#### [Task data]

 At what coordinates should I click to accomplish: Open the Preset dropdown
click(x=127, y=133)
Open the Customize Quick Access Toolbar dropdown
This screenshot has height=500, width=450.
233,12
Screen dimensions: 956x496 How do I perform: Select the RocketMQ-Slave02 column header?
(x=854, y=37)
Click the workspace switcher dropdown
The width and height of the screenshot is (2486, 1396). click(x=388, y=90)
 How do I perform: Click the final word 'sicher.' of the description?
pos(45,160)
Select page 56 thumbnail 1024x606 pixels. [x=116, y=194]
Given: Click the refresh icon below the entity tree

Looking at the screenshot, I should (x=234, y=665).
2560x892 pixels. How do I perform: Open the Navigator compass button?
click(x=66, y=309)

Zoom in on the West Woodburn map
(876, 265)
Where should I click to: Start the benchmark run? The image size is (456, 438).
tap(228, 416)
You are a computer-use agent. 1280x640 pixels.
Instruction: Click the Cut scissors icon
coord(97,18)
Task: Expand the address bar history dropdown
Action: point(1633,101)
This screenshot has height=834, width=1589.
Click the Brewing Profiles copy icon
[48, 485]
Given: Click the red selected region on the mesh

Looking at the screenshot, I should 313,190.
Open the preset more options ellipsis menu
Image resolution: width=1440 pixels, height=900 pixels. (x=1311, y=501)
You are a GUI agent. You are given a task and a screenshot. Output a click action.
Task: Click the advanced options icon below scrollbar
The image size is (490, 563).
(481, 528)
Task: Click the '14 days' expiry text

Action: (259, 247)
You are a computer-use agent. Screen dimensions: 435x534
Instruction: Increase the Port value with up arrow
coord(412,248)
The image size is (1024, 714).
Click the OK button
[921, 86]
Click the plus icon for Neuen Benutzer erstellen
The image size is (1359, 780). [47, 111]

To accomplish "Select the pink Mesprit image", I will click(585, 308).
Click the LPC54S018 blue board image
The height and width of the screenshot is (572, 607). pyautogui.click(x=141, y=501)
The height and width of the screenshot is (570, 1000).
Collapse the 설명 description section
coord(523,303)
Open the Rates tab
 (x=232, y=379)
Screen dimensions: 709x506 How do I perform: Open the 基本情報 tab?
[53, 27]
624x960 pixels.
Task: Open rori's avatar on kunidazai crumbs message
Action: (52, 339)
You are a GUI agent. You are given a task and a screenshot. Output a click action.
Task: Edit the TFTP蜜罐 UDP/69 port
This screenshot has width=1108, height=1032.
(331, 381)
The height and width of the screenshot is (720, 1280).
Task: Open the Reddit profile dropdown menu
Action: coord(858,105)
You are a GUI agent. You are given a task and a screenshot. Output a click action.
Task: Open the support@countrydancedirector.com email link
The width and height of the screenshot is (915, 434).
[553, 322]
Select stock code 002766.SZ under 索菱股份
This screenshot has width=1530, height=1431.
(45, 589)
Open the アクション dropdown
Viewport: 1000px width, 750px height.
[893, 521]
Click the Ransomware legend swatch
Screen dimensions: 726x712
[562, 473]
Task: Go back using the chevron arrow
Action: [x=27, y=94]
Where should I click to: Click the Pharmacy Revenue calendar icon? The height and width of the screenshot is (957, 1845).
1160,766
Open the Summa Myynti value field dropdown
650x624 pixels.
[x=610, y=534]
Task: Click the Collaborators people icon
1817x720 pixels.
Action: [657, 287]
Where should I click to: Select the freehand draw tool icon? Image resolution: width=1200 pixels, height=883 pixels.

#### [What you need to do]
Would you please restate all of the entries exactly?

#### [Output of the exercise]
 At what coordinates should I click to accomplish: Open the Preset dropdown
click(x=127, y=133)
Open the Customize Quick Access Toolbar dropdown
This screenshot has height=500, width=450.
233,12
Screen dimensions: 956x496 How do I perform: Select the RocketMQ-Slave02 column header?
(x=854, y=37)
Click the workspace switcher dropdown
The width and height of the screenshot is (2486, 1396). click(x=388, y=90)
 How do I perform: Click the final word 'sicher.' of the description?
pos(45,160)
Select page 56 thumbnail 1024x606 pixels. [x=116, y=194]
Given: Click the refresh icon below the entity tree

Looking at the screenshot, I should (x=234, y=665).
2560x892 pixels. How do I perform: Open the Navigator compass button?
click(x=66, y=309)

Zoom in on the West Woodburn map
(876, 265)
Where should I click to: Start the benchmark run? The image size is (456, 438).
tap(228, 416)
You are a computer-use agent. 1280x640 pixels.
Instruction: Click the Cut scissors icon
coord(97,18)
Task: Expand the address bar history dropdown
Action: point(1633,101)
This screenshot has height=834, width=1589.
Click the Brewing Profiles copy icon
[48, 485]
Given: Click the red selected region on the mesh

Looking at the screenshot, I should 313,190.
Open the preset more options ellipsis menu
Image resolution: width=1440 pixels, height=900 pixels. (x=1311, y=501)
You are a GUI agent. You are given a task and a screenshot. Output a click action.
Task: Click the advanced options icon below scrollbar
The image size is (490, 563).
(481, 528)
Task: Click the '14 days' expiry text

Action: (259, 247)
You are a computer-use agent. Screen dimensions: 435x534
Instruction: Increase the Port value with up arrow
coord(412,248)
The image size is (1024, 714).
Click the OK button
[921, 86]
Click the plus icon for Neuen Benutzer erstellen
The image size is (1359, 780). [47, 111]

To accomplish "Select the pink Mesprit image", I will click(585, 308).
Click the LPC54S018 blue board image
The height and width of the screenshot is (572, 607). pyautogui.click(x=141, y=501)
The height and width of the screenshot is (570, 1000).
Collapse the 설명 description section
coord(523,303)
Open the Rates tab
 (x=232, y=379)
Screen dimensions: 709x506 How do I perform: Open the 基本情報 tab?
[53, 27]
624x960 pixels.
Task: Open rori's avatar on kunidazai crumbs message
Action: (52, 339)
You are a GUI agent. You are given a task and a screenshot. Output a click action.
Task: Edit the TFTP蜜罐 UDP/69 port
This screenshot has width=1108, height=1032.
(331, 381)
The height and width of the screenshot is (720, 1280).
Task: Open the Reddit profile dropdown menu
Action: coord(858,105)
You are a GUI agent. You are given a task and a screenshot. Output a click action.
Task: Open the support@countrydancedirector.com email link
The width and height of the screenshot is (915, 434).
[553, 322]
Select stock code 002766.SZ under 索菱股份
This screenshot has width=1530, height=1431.
(45, 589)
Open the アクション dropdown
Viewport: 1000px width, 750px height.
[893, 521]
Click the Ransomware legend swatch
Screen dimensions: 726x712
[562, 473]
Task: Go back using the chevron arrow
Action: [x=27, y=94]
Where should I click to: Click the Pharmacy Revenue calendar icon? The height and width of the screenshot is (957, 1845).
1160,766
Open the Summa Myynti value field dropdown
650x624 pixels.
[x=610, y=534]
Task: Click the Collaborators people icon
1817x720 pixels.
Action: [657, 287]
Where should I click to: Select the freehand draw tool icon? Image resolution: width=1200 pixels, height=883 pixels.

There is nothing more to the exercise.